The kids experience initial success using the simple graphical programming tool, dragging and dropping icons to control the robot's movements, learning how to communicate with the hardware and developing stronger logical thinking skills.

Then they want to push the boundaries of the graphical environment and find that as their program becomes more complex, the graphical environment becomes awkward and limiting. They then are exposed to the greater capabilities of a more powerful programming language. Once they are able to apply a library of text based commands and understand the demands of syntax and structure, they are ready to dig in to more powerful languages and different sorts of tasks.

From there, they should be ready to move in several directions (Alice for animation, Python for tasks like game programming, C for robotics...) and have the intellectual tools to judge for themselves which language is best suited for the task they wish to accomplish.

I thank you all for continuing to follow this dialog. It keeps me moving forward.

----------


## caucauman

Hi Gnuman

I would like to see the resources that you mention in your posting. How do i get to your teaching site?.

Gonzalo

----------


## Sef

> Hi Gnuman
> 
> I would like to see the resources that you mention in your posting. How  do i get to your teaching site?.
> 
> Gonzalo


GNUman wrote  


> I have archived material from the past, also, if you *pm me* I can show  you where.


Note: Bolded the appropriate text.

----------


## coolman98

use python I would love your class im a kid interested in python so.
def best_choiche = python
#include<python is is best.>

----------


## gotMAD

i whish they had this at my school in middle school

----------


## addy digit

Your kids also need to use the computer daily for schoolwork at this age, and it's not practical for you to sit next to them as they work. You're not sure how you feel about the time they're spending on the computer each day.......
This lesson is designed for parents of middle school students. You can find more information in our Technology and Your Student course, and you'll find age-specific tips in our other Quick Lessons for parents of elementary and high school students. :Smile:

----------


## wsande

You might want to check out our book:

"Hello World!  Computer Programming for Kids and Other Beginners"

http://www.amazon.com/gp/reader/1933988495/

http://cp4k.blogspot.com/

Several educators (mostly middle school) have used it with their classes and had great success.

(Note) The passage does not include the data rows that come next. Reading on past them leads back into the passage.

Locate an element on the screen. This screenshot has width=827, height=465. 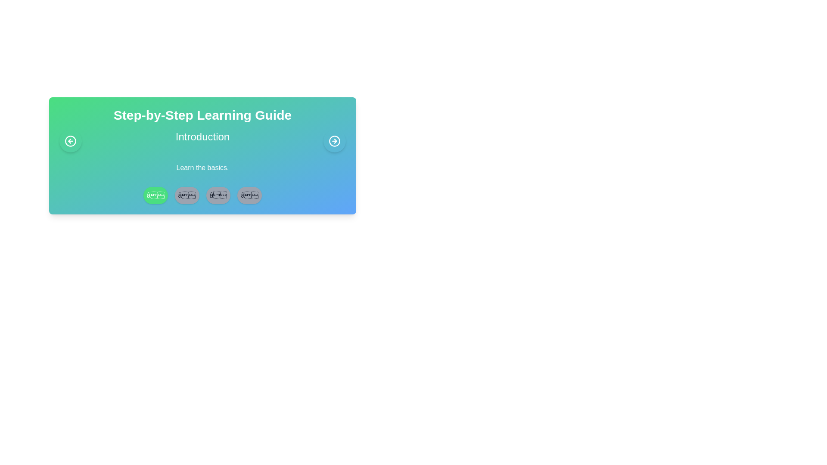
the green circle of the Step progress indicator is located at coordinates (202, 195).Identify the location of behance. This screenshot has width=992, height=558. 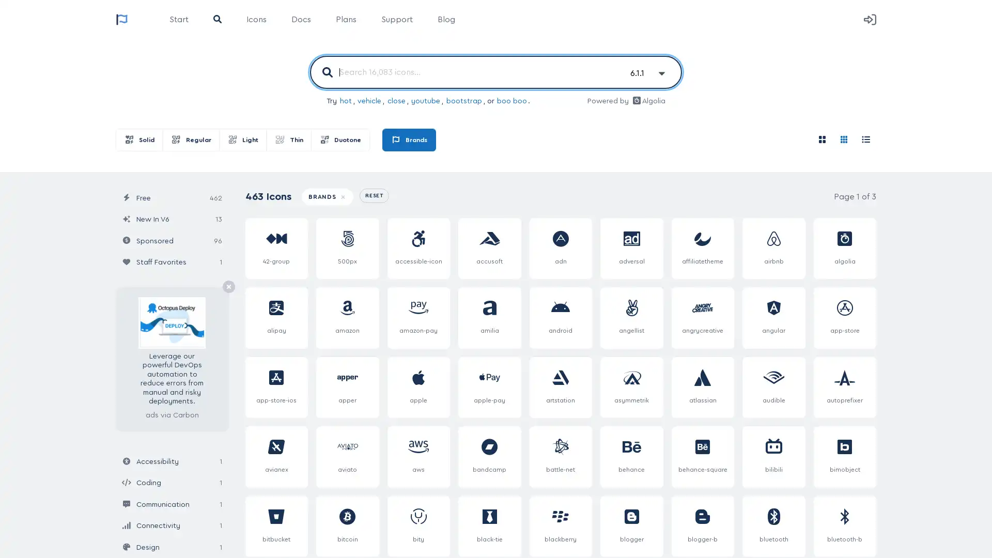
(631, 463).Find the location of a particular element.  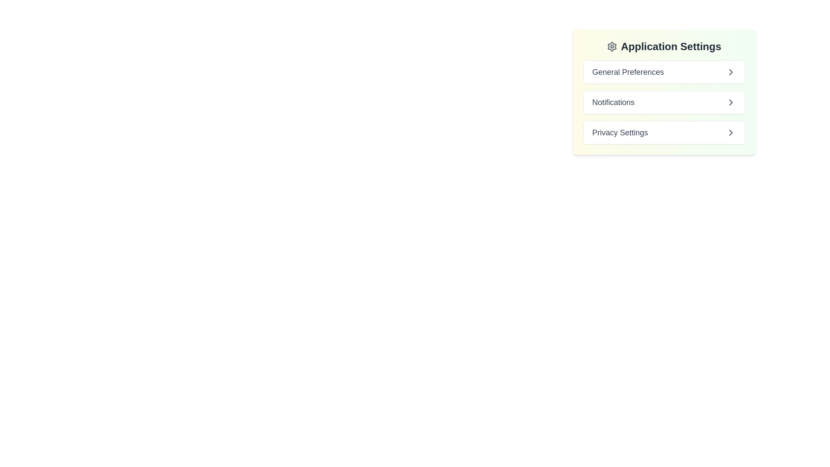

the chevron icon located within the 'Notifications' button is located at coordinates (730, 102).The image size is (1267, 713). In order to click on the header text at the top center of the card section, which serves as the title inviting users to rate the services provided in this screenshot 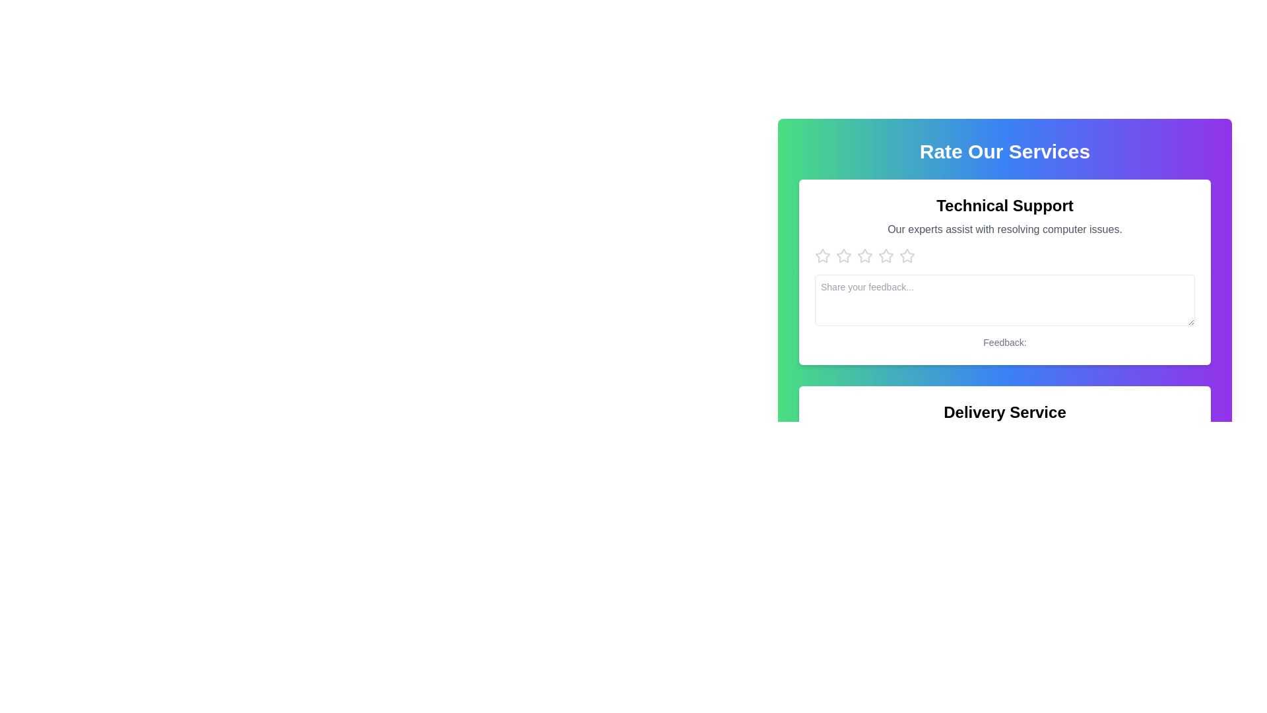, I will do `click(1004, 151)`. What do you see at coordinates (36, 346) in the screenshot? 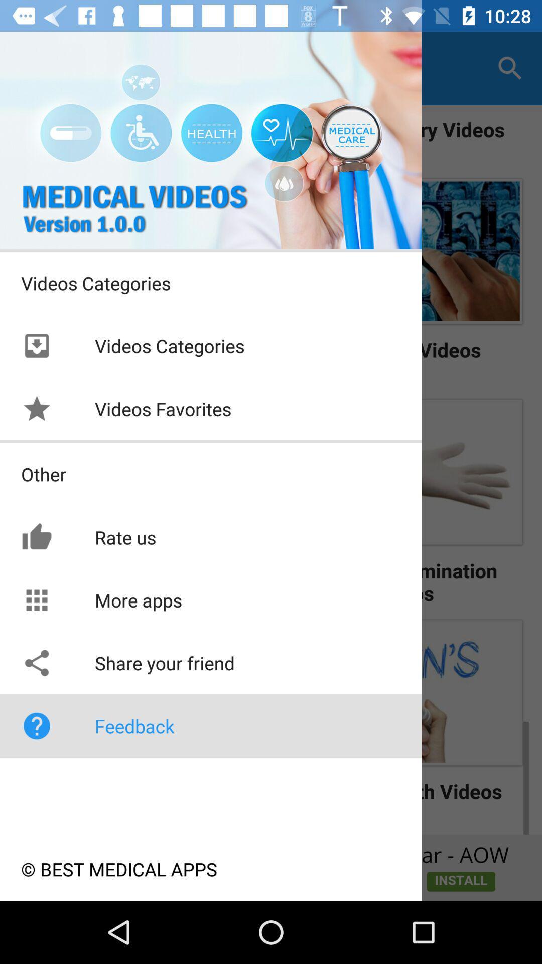
I see `the first icon under the videos categories` at bounding box center [36, 346].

I, also, worry that the US will not be able to stay competitive with no focus on computer programming in the curriculum.  This is our small contribution to the grassroots effort.

Regards,
Warren Sande

----------


## Lektorvis

Hi I see this thread is turning in to a commercial board, so I won't hesitate to promote two fine non-commercial game makers for 4th -7th grade.
The must intuitive programming editor for kids and teenagers is Scratch. The programming is done with coloured bricks representing the different functions an methods and classes. 
You will find it installs easy on Ubuntu. The program is developed by people from MIT.
See more:
http://info.scratch.mit.edu/

If you are running 64bit Ubuntu look here: http://info.scratch.mit.edu/Scratch_on_Linux

Greenfoot is a step further up the learning ladder, but still intuitive and with a flat learning curve which makes it an ideal program in classes with students on different levels. 
Greenfoot is developed by people from University of Kent and La Trobe University with support from Oracle so off cause the language written is Java. 
See http://www.greenfoot.org/download 

Both programming editors have active forums for educators. 

I'm a high schoolteacher and I always start beginner classes with Greenfoot, before I move on to Php, Python or any other OOP language.

----------


## davidmilsont

It's a interesting thread. Computer programming is one of widely used in a I.T sector and It might help kids to take bright their future.